---------- Data to process ----------

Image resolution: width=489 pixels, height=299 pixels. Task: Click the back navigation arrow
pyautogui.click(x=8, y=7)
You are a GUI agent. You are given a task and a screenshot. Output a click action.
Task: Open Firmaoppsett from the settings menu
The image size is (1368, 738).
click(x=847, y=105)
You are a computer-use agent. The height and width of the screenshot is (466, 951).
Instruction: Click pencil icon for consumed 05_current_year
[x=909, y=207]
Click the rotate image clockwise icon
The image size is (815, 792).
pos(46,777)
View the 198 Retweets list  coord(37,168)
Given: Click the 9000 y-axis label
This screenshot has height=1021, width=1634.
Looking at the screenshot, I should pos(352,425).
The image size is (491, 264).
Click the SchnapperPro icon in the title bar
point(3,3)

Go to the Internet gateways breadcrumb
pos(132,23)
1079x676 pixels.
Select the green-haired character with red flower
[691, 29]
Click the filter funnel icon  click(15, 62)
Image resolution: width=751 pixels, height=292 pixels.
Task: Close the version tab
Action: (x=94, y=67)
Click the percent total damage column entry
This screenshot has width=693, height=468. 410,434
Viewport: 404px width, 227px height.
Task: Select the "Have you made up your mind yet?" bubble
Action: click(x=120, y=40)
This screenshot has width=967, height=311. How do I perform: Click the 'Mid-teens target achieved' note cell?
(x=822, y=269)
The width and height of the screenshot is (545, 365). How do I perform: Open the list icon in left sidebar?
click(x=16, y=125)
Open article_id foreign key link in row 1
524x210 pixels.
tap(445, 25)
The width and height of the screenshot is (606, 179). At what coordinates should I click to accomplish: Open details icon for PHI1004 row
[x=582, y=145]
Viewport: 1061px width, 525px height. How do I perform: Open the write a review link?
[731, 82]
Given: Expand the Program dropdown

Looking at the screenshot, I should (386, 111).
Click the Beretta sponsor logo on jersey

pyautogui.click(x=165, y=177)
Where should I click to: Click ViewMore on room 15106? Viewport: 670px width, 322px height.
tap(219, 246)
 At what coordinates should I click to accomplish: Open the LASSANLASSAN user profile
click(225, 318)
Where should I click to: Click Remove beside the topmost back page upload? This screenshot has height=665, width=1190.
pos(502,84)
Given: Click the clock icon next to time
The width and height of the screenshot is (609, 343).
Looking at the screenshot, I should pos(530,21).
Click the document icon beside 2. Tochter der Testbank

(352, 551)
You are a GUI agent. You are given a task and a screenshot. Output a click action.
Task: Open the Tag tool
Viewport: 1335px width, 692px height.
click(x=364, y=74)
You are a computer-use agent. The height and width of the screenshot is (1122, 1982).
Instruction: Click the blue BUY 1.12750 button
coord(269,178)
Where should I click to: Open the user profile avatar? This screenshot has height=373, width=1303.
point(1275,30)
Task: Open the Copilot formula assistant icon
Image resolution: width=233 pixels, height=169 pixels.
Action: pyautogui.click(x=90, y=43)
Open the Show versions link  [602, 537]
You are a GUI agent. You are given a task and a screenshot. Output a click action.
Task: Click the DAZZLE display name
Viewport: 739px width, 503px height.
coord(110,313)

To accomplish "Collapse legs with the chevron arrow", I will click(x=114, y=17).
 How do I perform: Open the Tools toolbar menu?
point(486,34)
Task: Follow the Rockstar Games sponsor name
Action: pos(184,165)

----------

*Problem details:*
Rewrite the records from the start through the line that contains "click(x=847, y=105)", replacing "settings menu" with "options menu" and leaving everything else unchanged.

*Task result:*
Image resolution: width=489 pixels, height=299 pixels. Task: Click the back navigation arrow
pyautogui.click(x=8, y=7)
You are a GUI agent. You are given a task and a screenshot. Output a click action.
Task: Open Firmaoppsett from the options menu
The image size is (1368, 738).
click(x=847, y=105)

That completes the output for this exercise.